Esa es la única vez que sabemos a ciencia a cierta que Felipe II estuvo cerca de Rioseco, pues ningún testimonio existe de los supuestos encuentros amorosos entre las rejas conventuales. Ni se conocen los papeles a los que aludía la tornera. Ni documento alguno que atestigüe la presencia del rey en nuestra Ciudad. Ni constancia de regalos reales conocidos entre el amplio patrimonio artístico que atesora el convento de Santa Clara.

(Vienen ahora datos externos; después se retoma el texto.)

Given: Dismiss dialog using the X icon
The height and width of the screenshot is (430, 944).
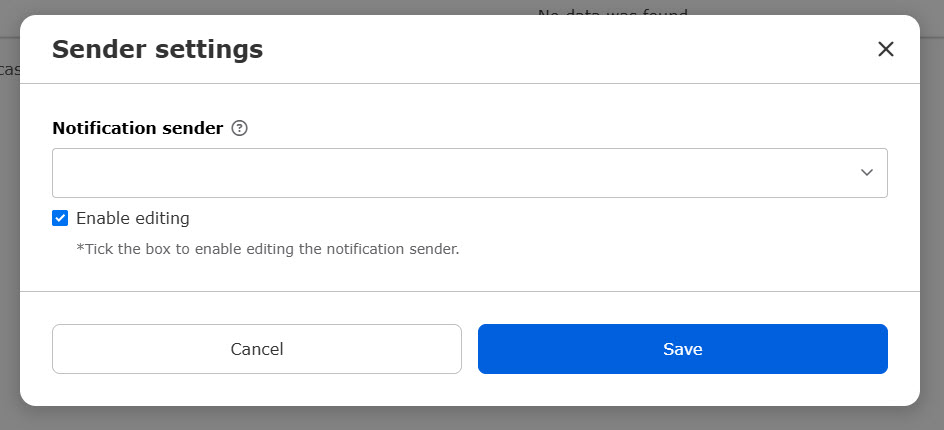Looking at the screenshot, I should 885,49.
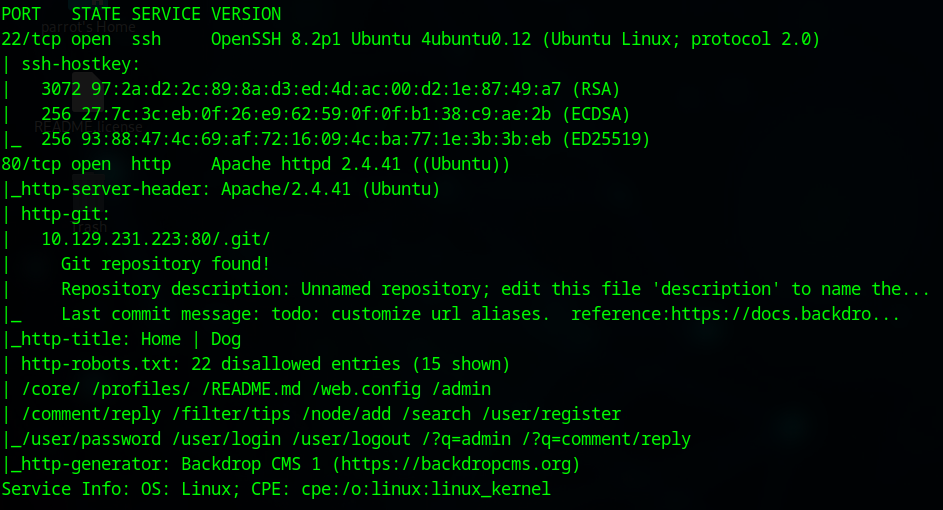
Task: Click the RSA host key fingerprint line
Action: pyautogui.click(x=331, y=90)
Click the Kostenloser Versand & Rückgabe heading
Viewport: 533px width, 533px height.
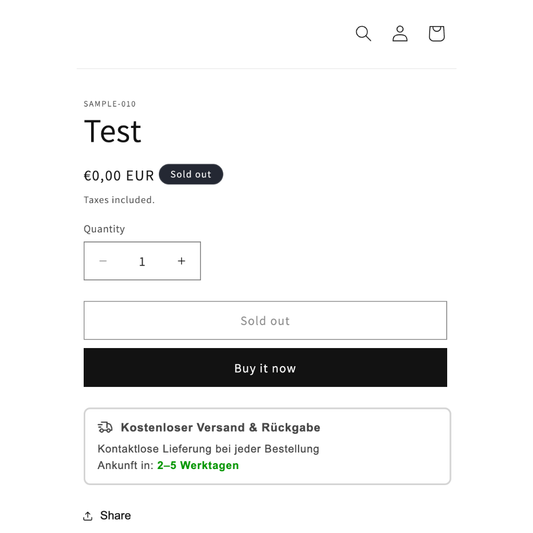pyautogui.click(x=221, y=427)
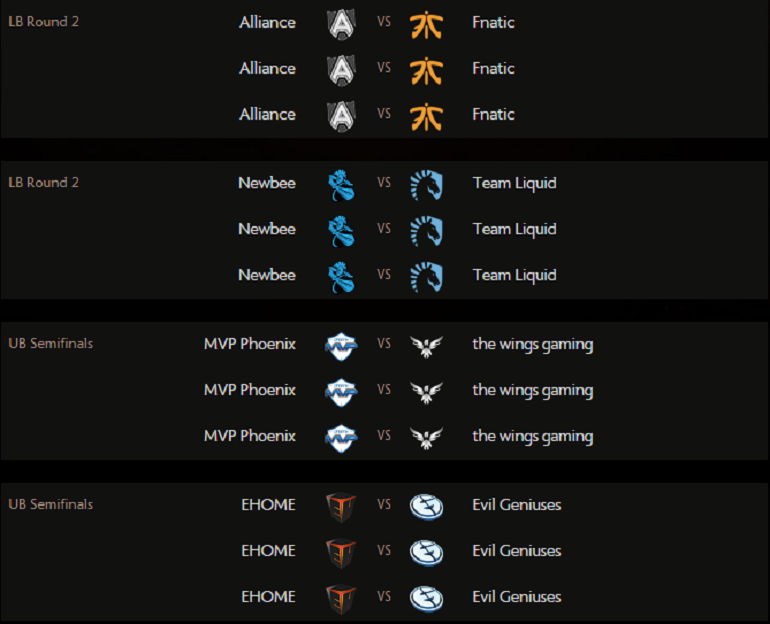Click the first LB Round 2 label beside Alliance
Image resolution: width=770 pixels, height=624 pixels.
44,22
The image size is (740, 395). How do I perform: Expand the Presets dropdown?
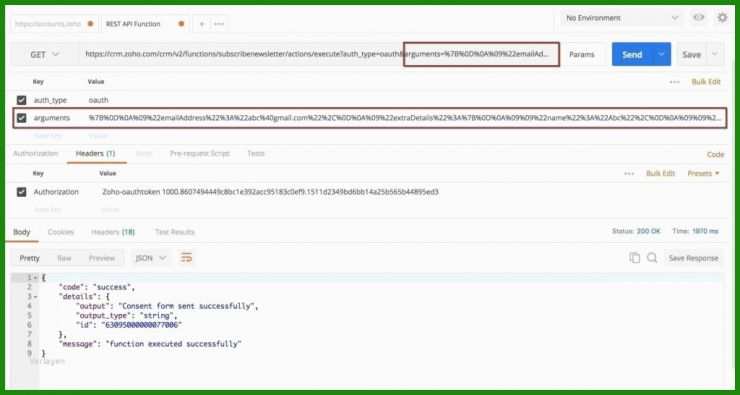point(703,173)
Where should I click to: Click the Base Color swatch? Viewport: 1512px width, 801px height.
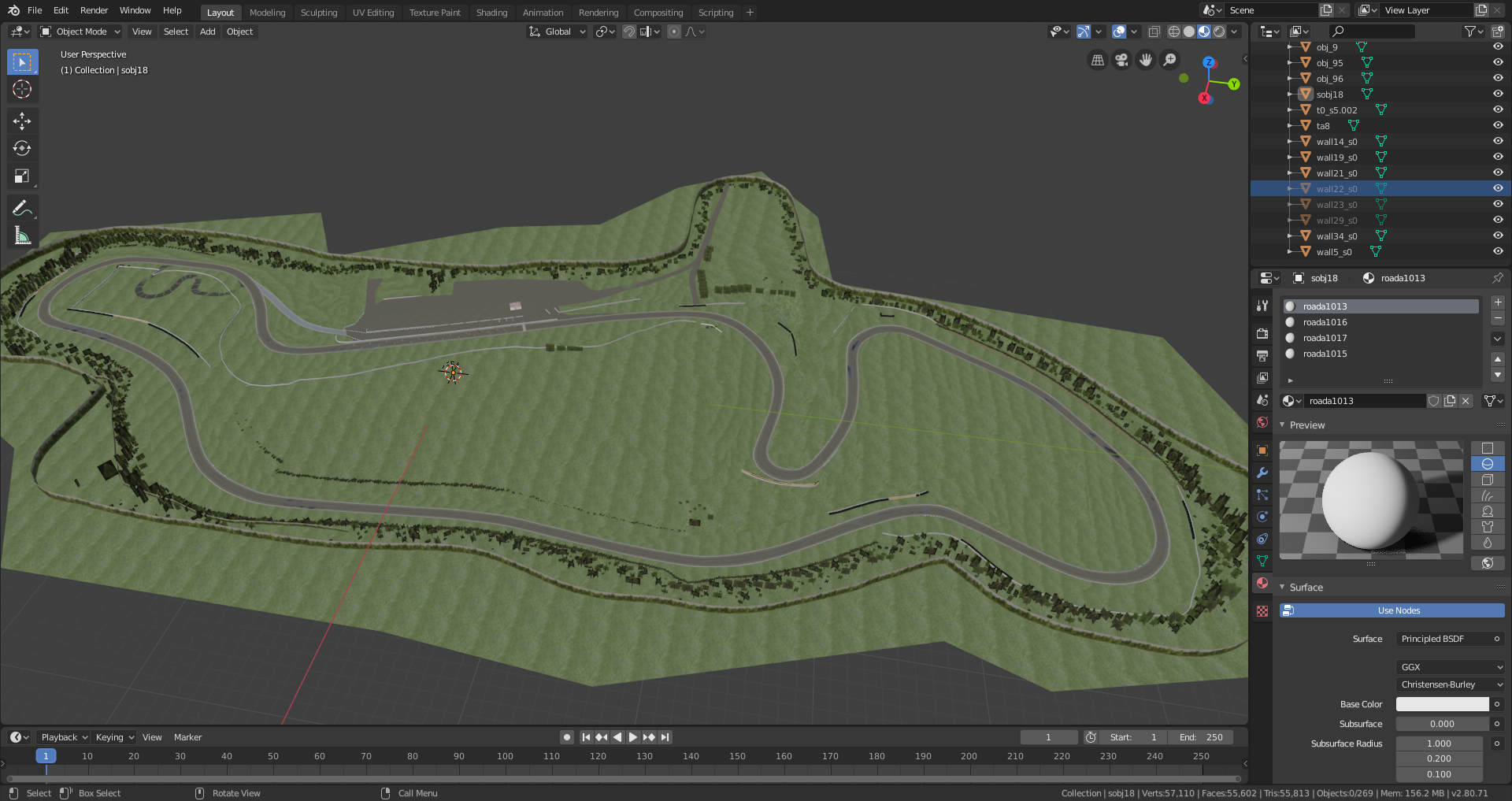[x=1442, y=704]
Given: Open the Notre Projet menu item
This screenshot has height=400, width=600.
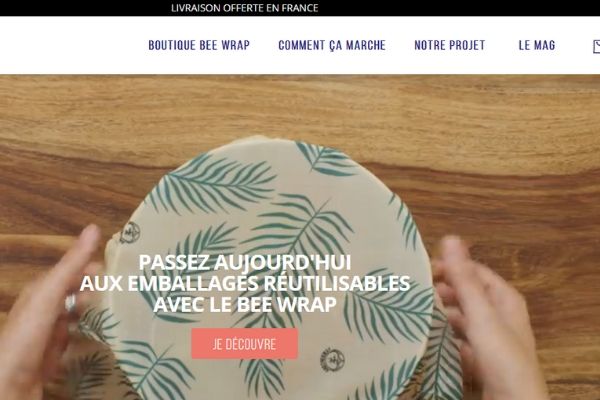Looking at the screenshot, I should coord(450,45).
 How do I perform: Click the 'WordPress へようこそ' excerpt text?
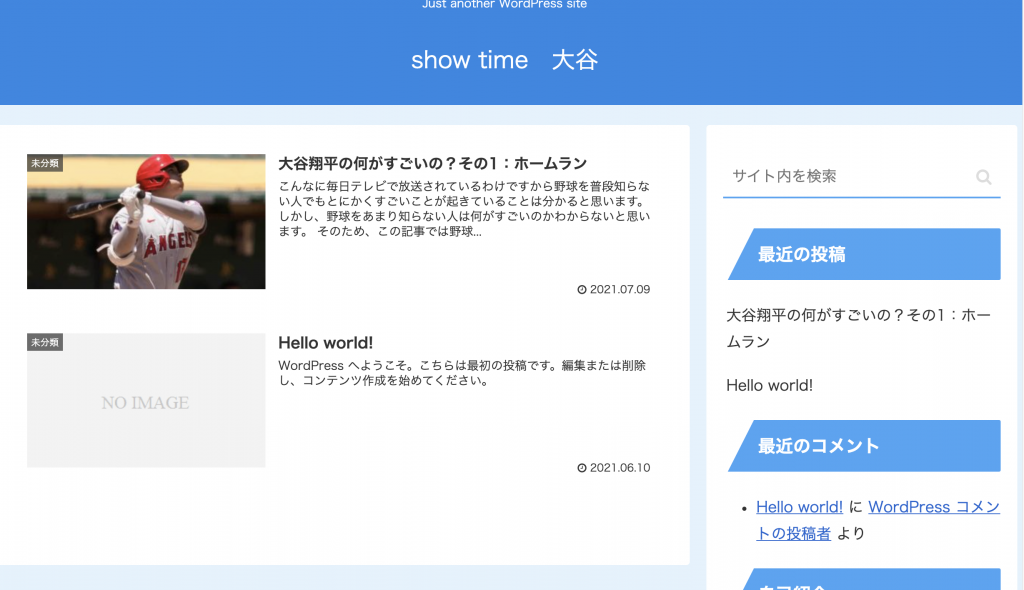[464, 372]
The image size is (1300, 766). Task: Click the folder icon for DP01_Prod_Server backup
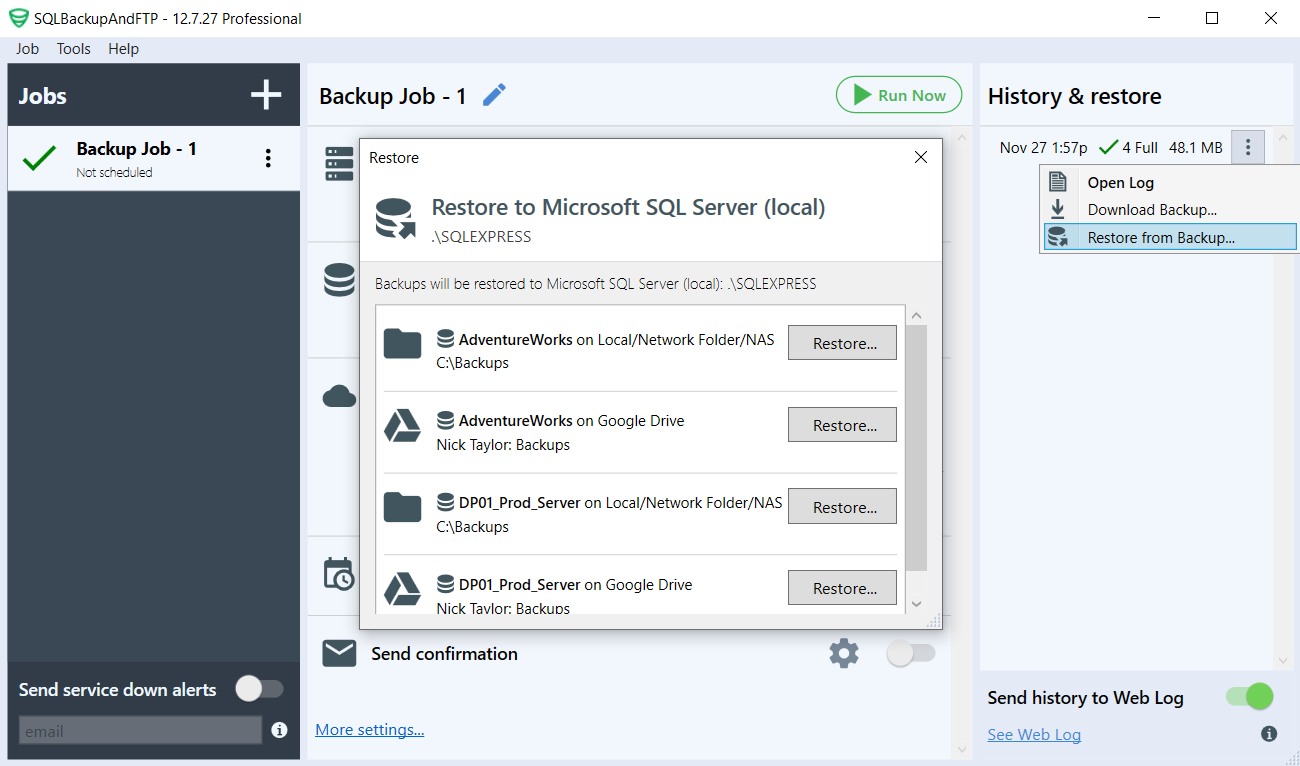[403, 508]

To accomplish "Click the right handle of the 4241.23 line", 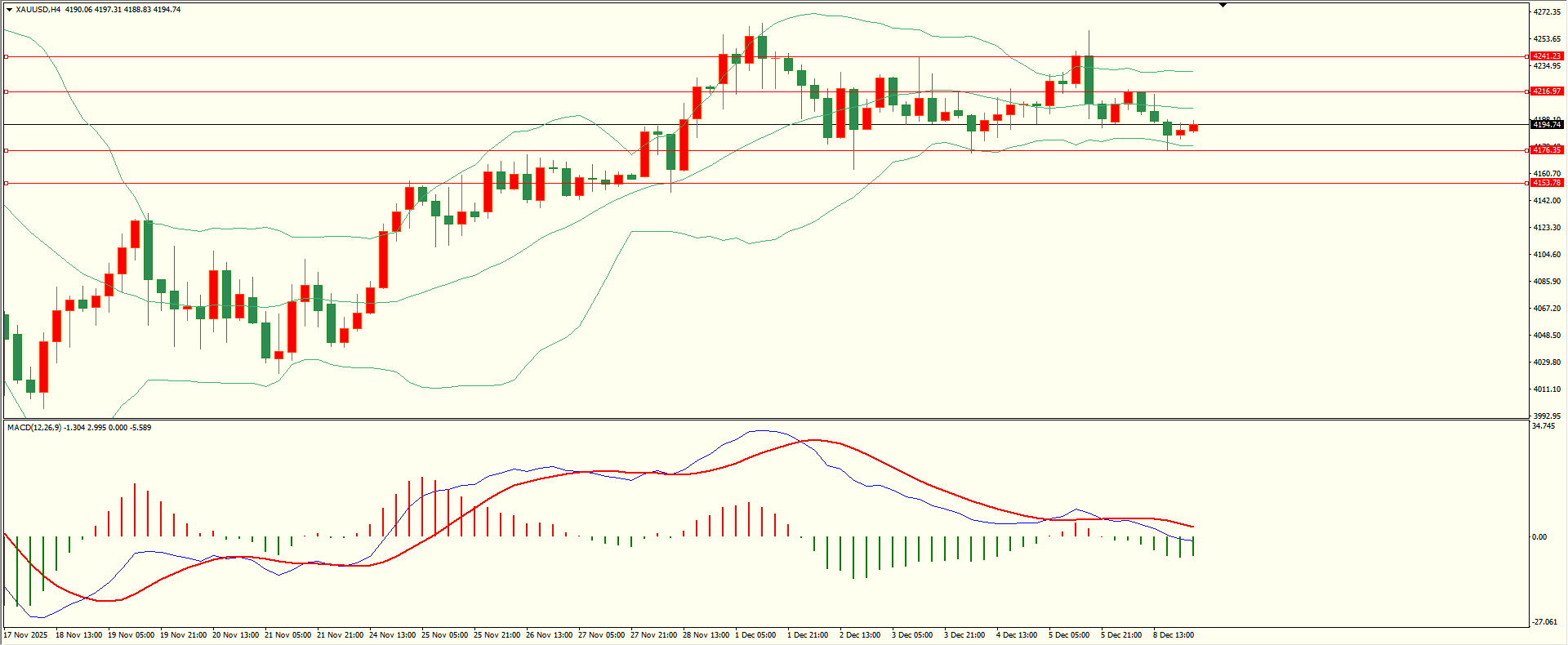I will click(1527, 56).
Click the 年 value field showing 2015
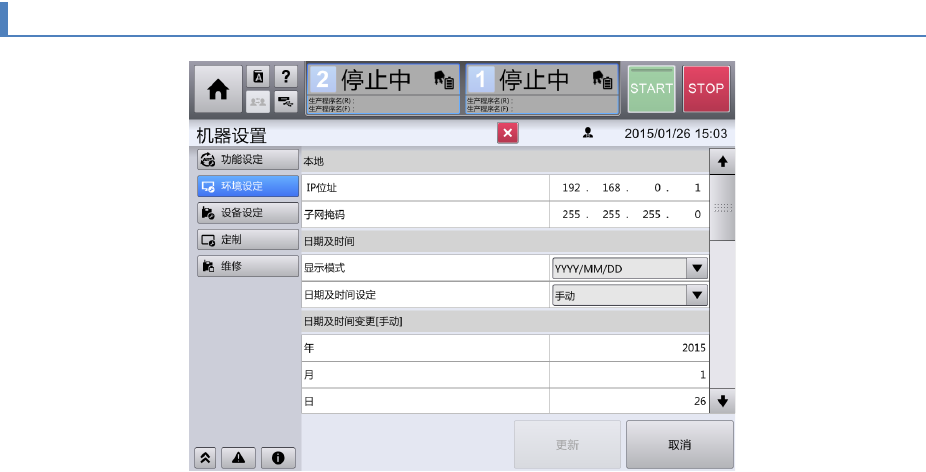926x472 pixels. tap(629, 348)
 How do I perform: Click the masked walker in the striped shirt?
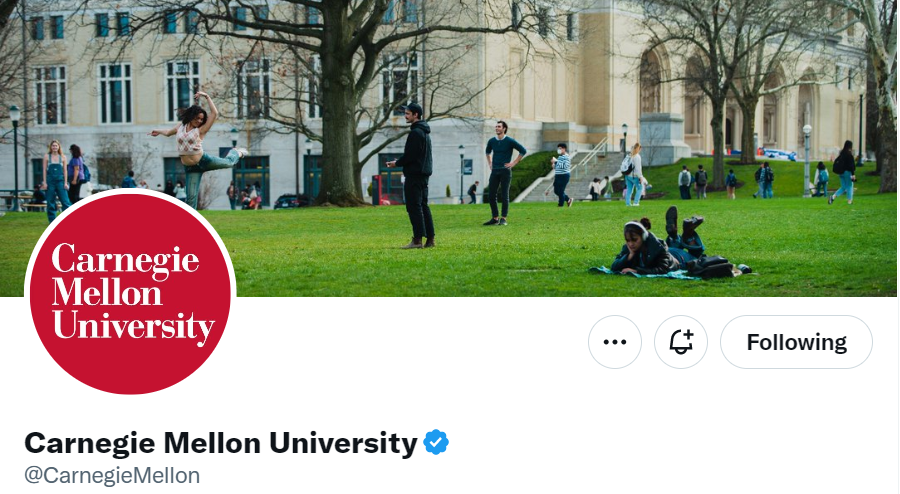[562, 175]
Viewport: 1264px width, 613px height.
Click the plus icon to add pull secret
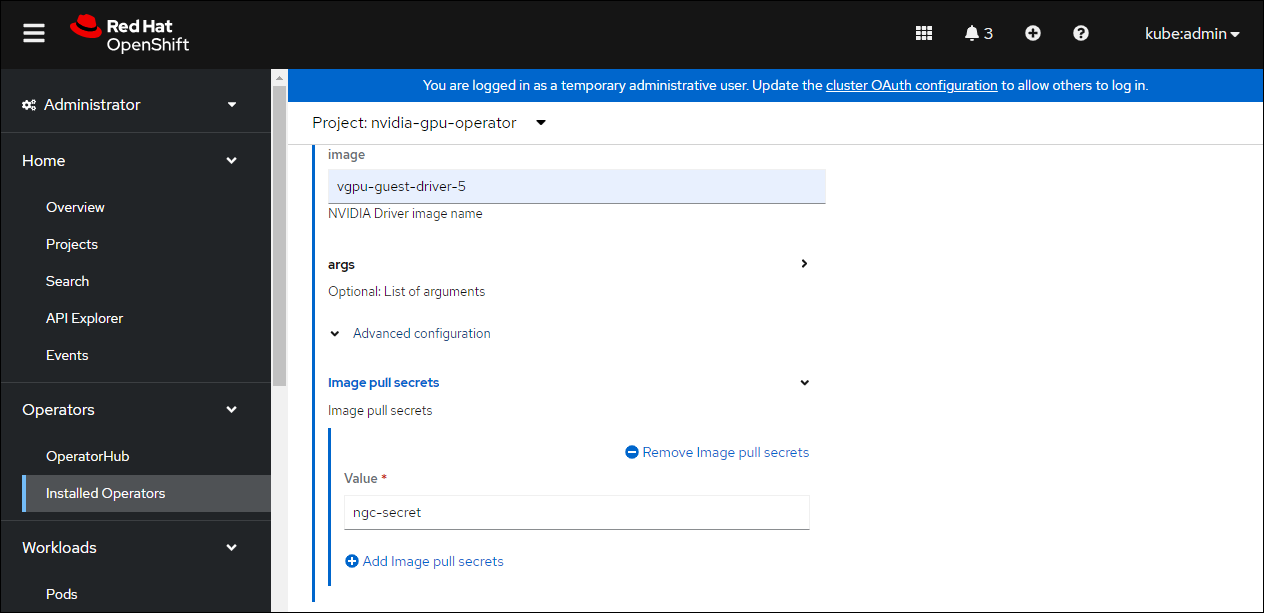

Un convento fundado por un grupo de mujeres que en 1491 adoptaron la regla franciscana. Bajo la protección del Almirante Fadrique II y su esposa Ana de Cabrera el nuevo monasterio tomó la advocación de la Concepción y, en 1492, le fue entregada la sinagoga y casas -en la actual calle Cantareros- requisadas a los judíos expulsados. Posteriormente se estableció en la ermita de San Sebastián y, a principios del siglo XVI, en el emplazamiento actual, unas viviendas de tintoreros. Lugar extramuros que se vio muy afectado por el asedio a Rioseco durante la guerra de las Comunidades en 1520. La recuperación fue rápida gracias al rendimiento de sus posesiones y al apoyo de los Enríquez, así se construyó un nuevo convento y en 1618 se inauguró la iglesia. En 1808 las clarisas sufrieron el desastre de la batalla del Moclín, con ultrajes personales y el saqueo de las dependencias, convertidas en cuartel y hospital militar. Más tarde padecieron la desamortización viendo menguados sus bienes, pero sin desaparecer a pesar de los muchos avatares sufridos. Hasta hoy, cuando las escasas religiosas que quedan mantienen su labor contemplativa empeñadas en vivir en este rincón de Tierra de Campos. Aunque Torbado dijera que esta tierra nuestra era “un lugar para morir”.